E. Fromm proposed his own classification of pseudo-love:

Love-worship is a form of pseudo-love in which a person, psychologically losing himself, seeks to dissolve in the object of love: he lives someone else's life, experiencing inner emptiness, hunger and despair. In this process, the worshiper deprives himself of any sense of his own strength, loses himself in another person instead of finding himself in him.

Addiction-love is a special form of pseudo-love, in which two lovers transfer onto each other the projections of complex experiences associated with their parents (fears, expectations, hopes, illusions), which brings disharmonious tension to the relationship. The formula for such love is: "I love because they love me." The partner seeks to be loved, not to love.

Sentimental love - such love is experienced only in fantasy, the imagination of a lover, full of inspiration and sentimental feelings.

Sentimental love has two flavors:

1) the lover experiences "substitutionary" love satisfaction through the perception of love images from poetry, plays, films, songs;

2) lovers do not live in the present, but can be deeply moved by memories of their previous relationships (or happy plans for the future, fantasies of future love): while the illusion is maintained, two people experience enthusiastic feelings.

Love as a symbiotic union is an active form of symbiotic unity in which everyone loses their independence (through psychological sadistic-masochistic relationships), being neurotically attached to the other, the partner is “absorbed” by the other or wants to “dissolve” the other in himself. Such relationships are associated with "exposure", "exposure" of the shortcomings and weaknesses of lovers. Love tends to give, symbiotic relationships tend to the opposite.

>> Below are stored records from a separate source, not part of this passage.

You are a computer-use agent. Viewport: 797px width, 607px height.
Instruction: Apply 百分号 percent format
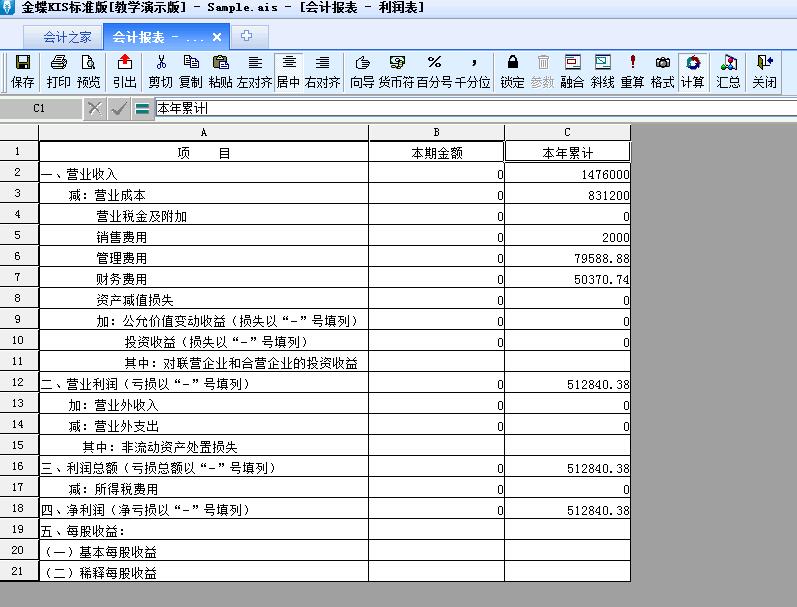(434, 71)
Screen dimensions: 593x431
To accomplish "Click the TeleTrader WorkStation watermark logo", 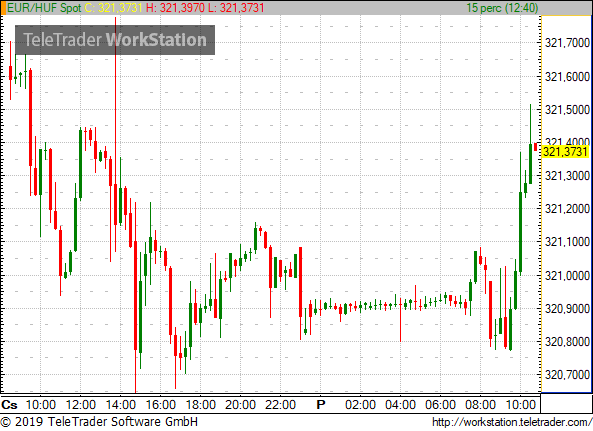I will coord(115,40).
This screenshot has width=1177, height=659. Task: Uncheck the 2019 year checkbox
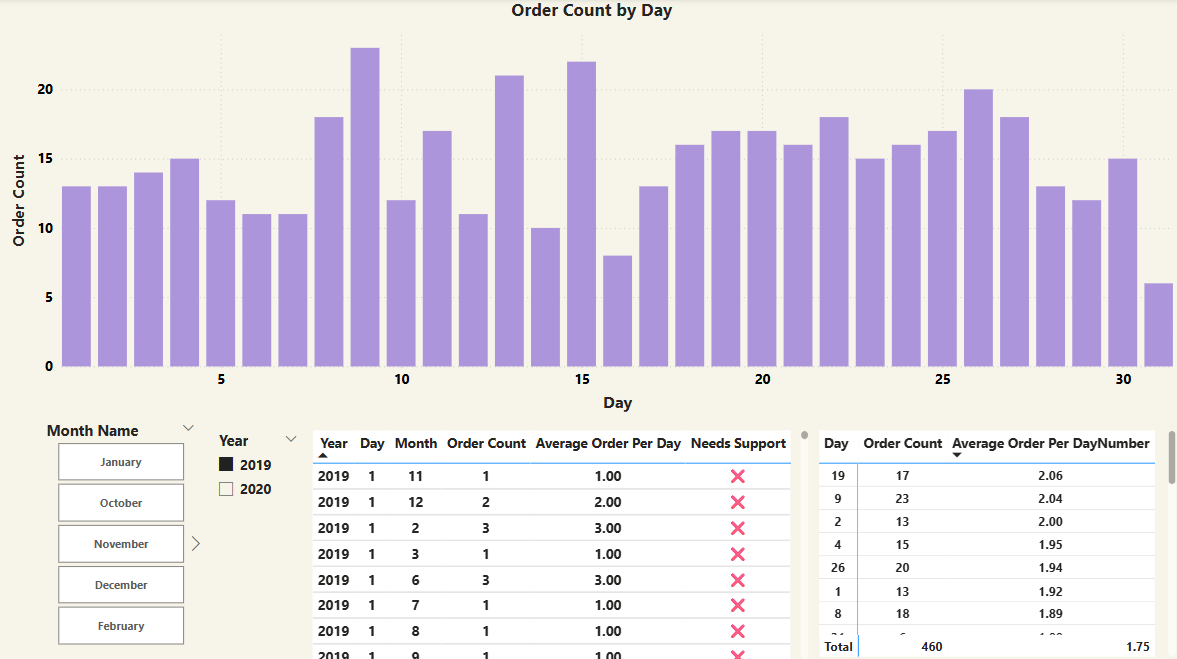click(x=226, y=465)
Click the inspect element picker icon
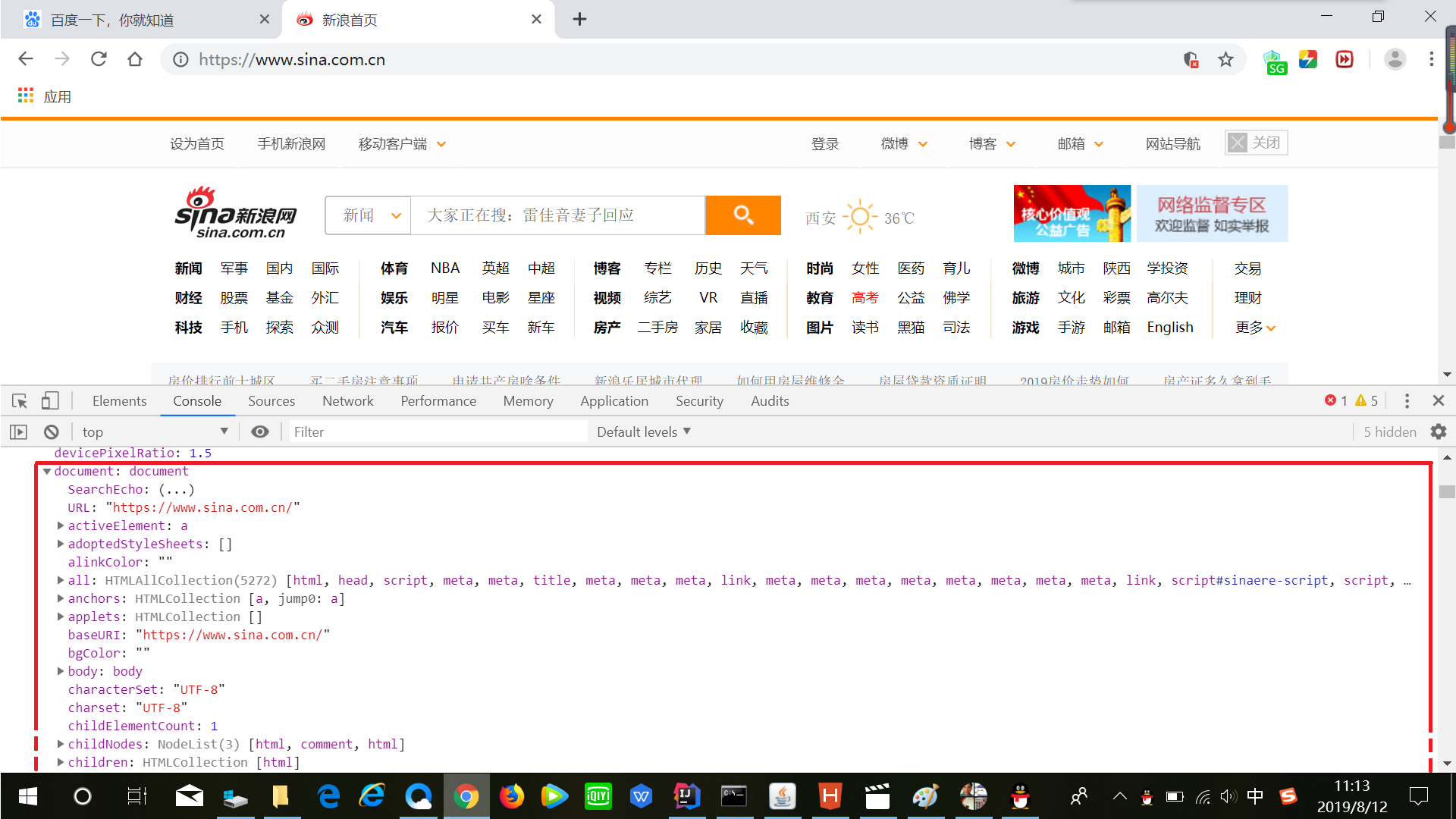Viewport: 1456px width, 819px height. (x=20, y=401)
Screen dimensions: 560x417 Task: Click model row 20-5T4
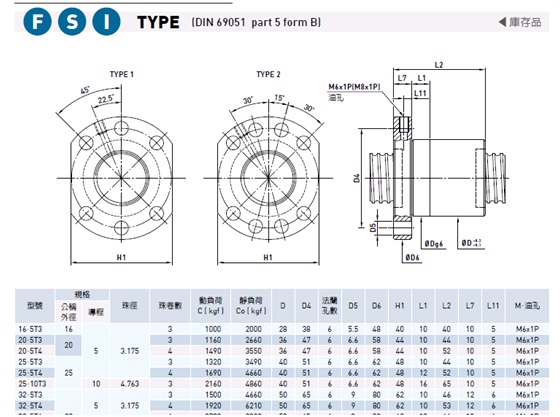282,351
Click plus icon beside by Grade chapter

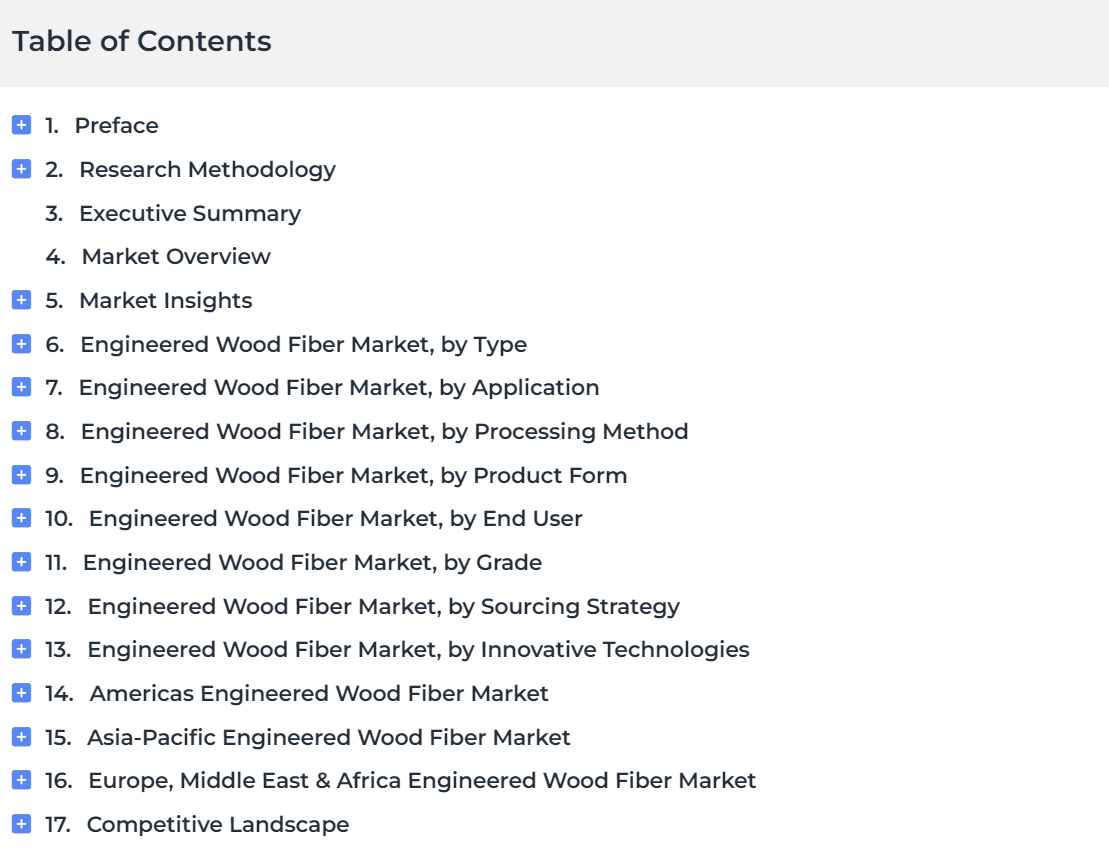coord(21,562)
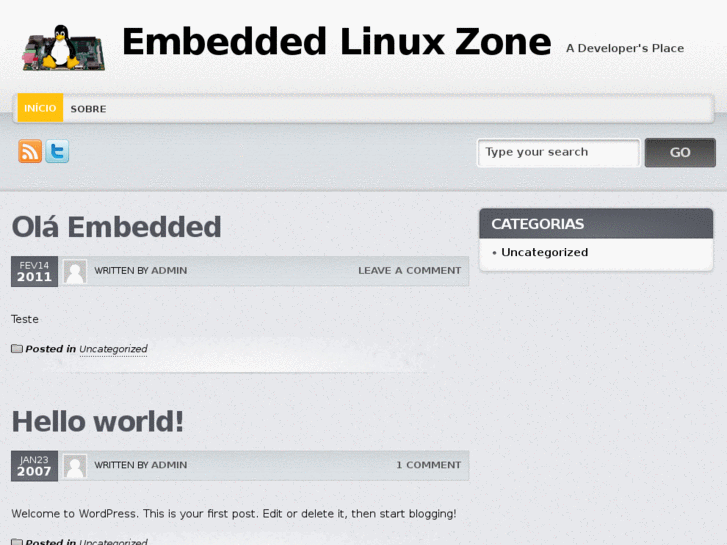Click the Categorias widget header
Viewport: 727px width, 545px height.
click(596, 224)
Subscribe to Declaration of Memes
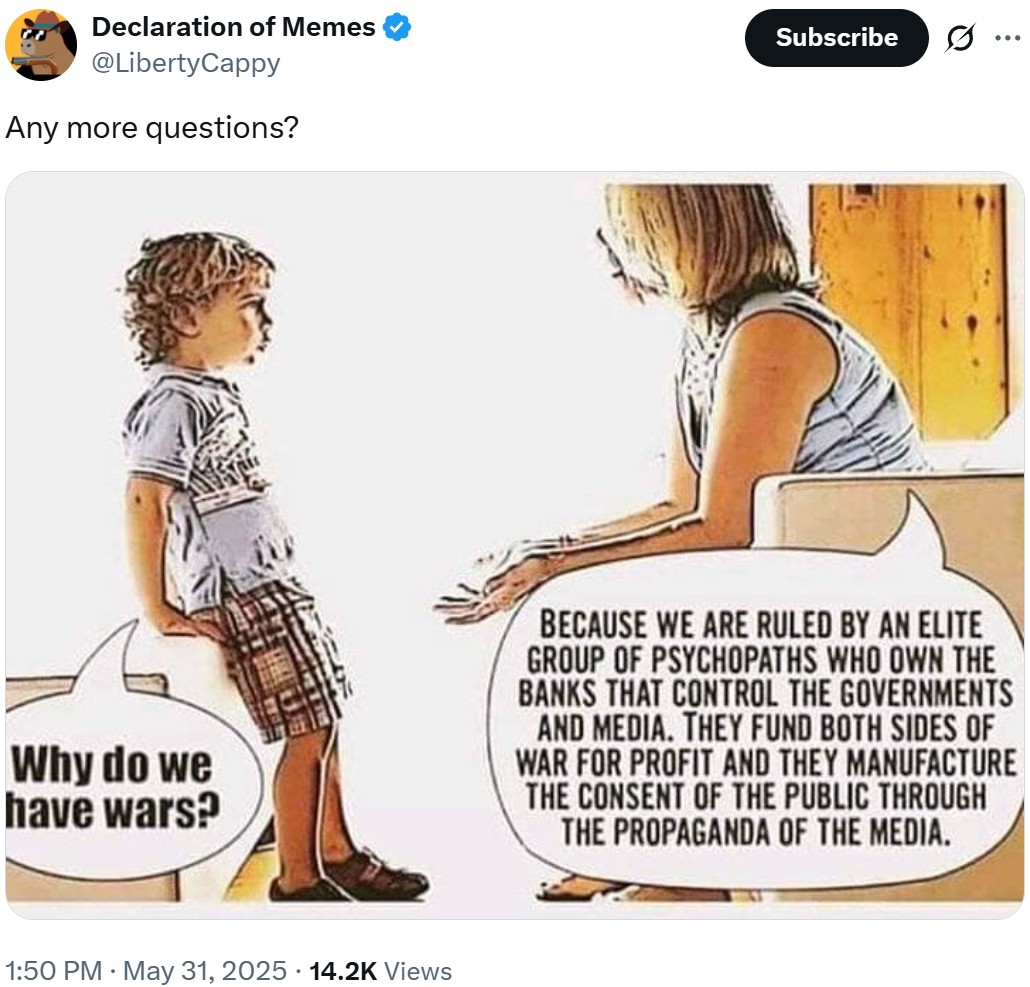This screenshot has height=987, width=1030. tap(836, 37)
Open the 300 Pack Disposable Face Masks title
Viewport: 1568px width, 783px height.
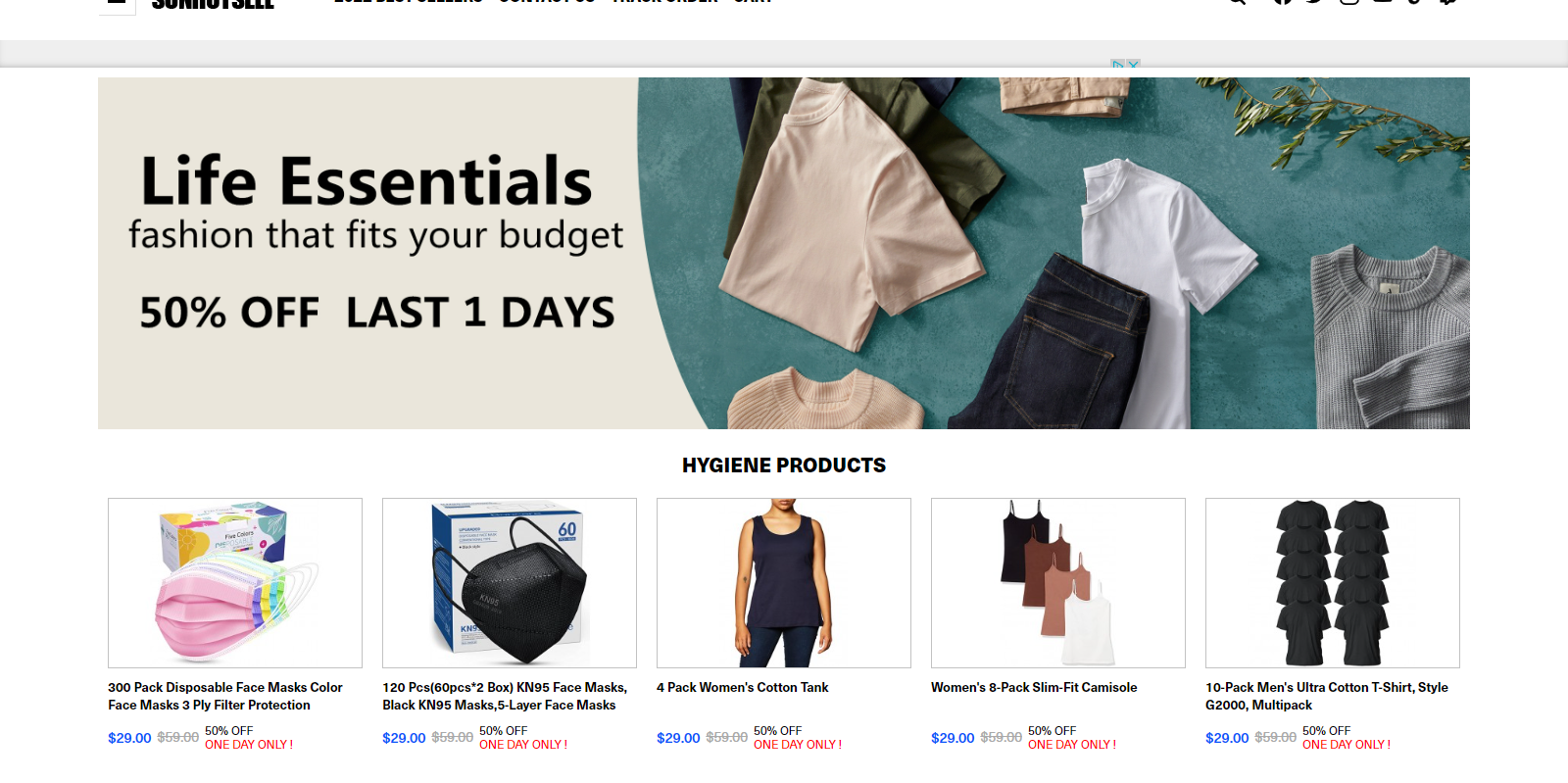(225, 696)
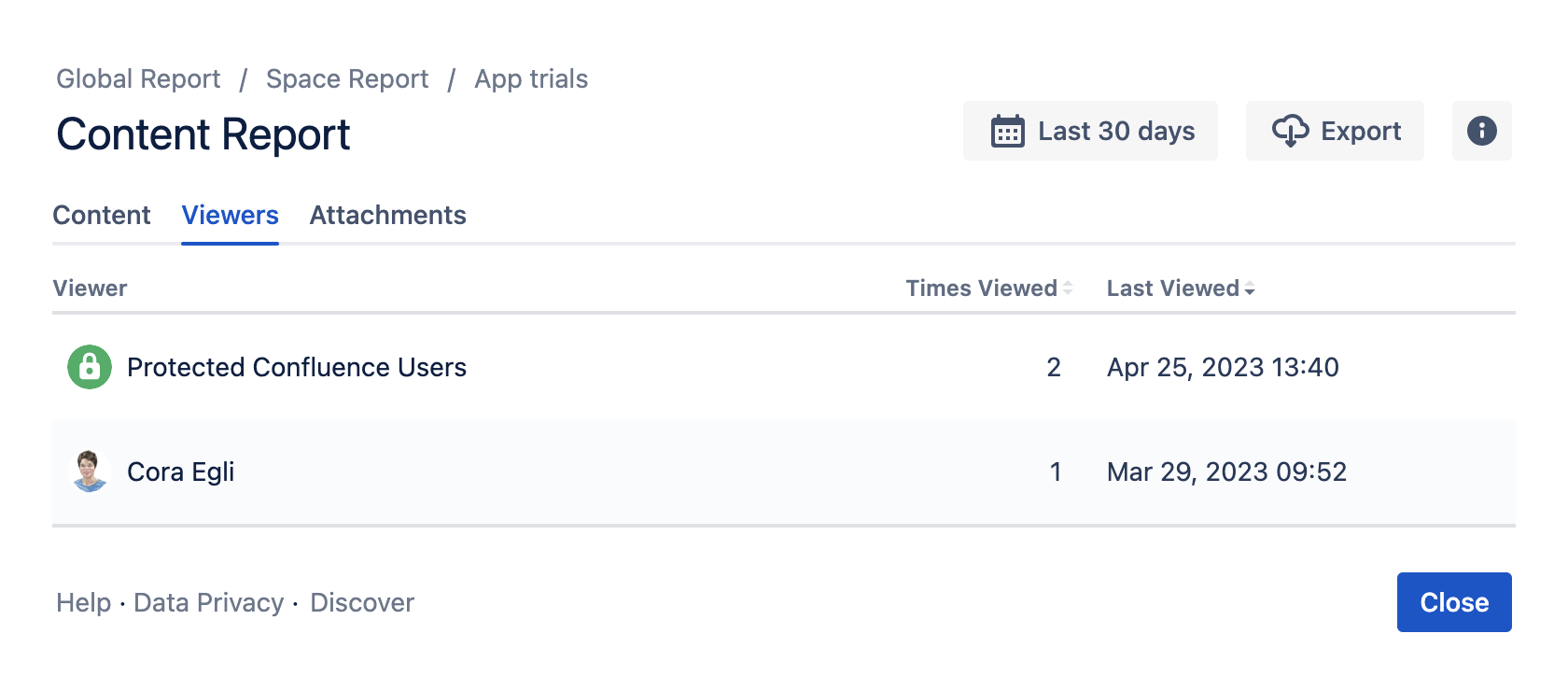
Task: Click the calendar icon for date range
Action: pos(1007,132)
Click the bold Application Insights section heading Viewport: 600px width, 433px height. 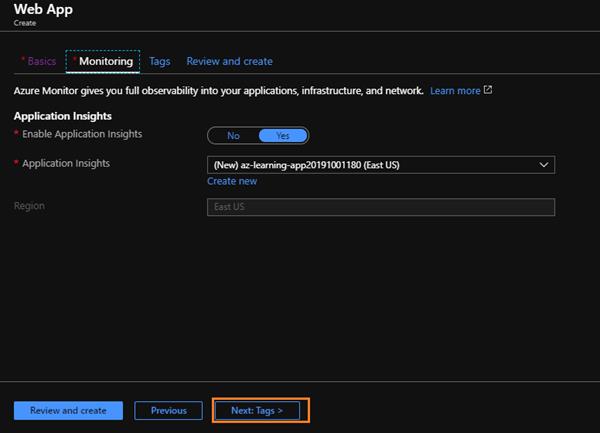(63, 116)
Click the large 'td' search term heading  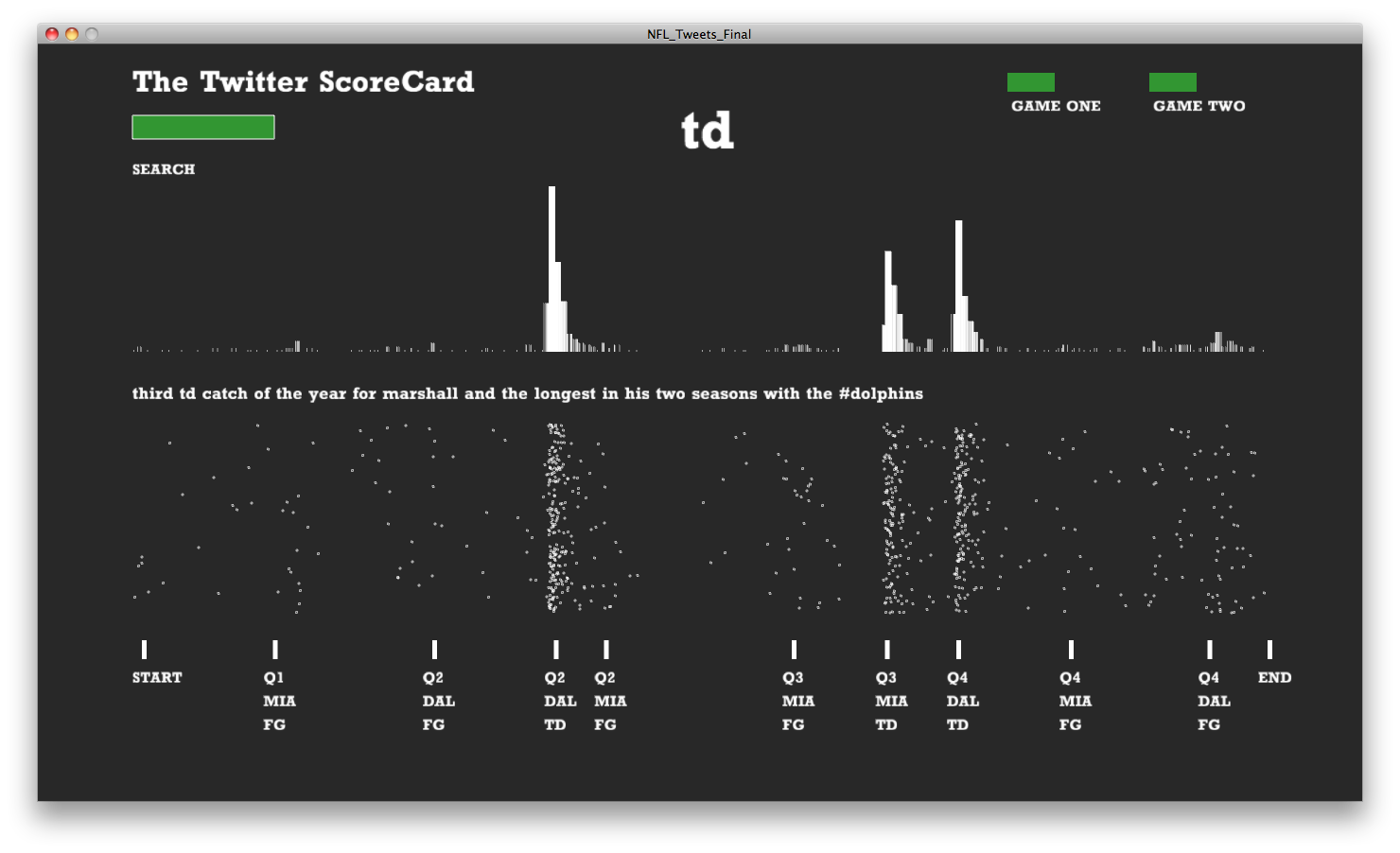click(x=708, y=131)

Another form, love-possession, also correlates with such relationships: a situation when, after marriage, two people lose their love for each other and the relationship turns into a "corporation" in which the selfish interests of one partner are combined with another (instead of love, we observe people who have each other). friend, united by common interests).

Meaning-projection love is an unusual form of violation in love associated with a parental situation when both do not love each other: in such relationships, problems are often transferred to children, who act as a compensatory mechanism.

Love is always a wise choice and goodwill. In a mature love relationship, there is always a large space for freedom and satisfaction of your own needs, to achieve your own goals and individual growth of the personality. Such relationships do not tolerate possessiveness.

Healthy, mature love is unthinkable without respect, it is impossible without the inner personal growth of both partners. Undoubtedly, in love there can be a place for sadness, however, even long periods of sadness do not affect the inner psychological stability of lovers.

According to Fromm: "It is an illusion that love certainly excludes conflict"; healthy, mature love relationships are always full of living dynamics and include not only the desire for amorous unity, but also the clash of opposites. This is the complex, ambivalent nature of love.

Love does not tolerate violence, it is open to creative freedom, there is no cowardice in love, but there is masculinity, there is no despair, but there is joy, there is no possessiveness, but there is giving, there is no isolation, but there is a dialogue.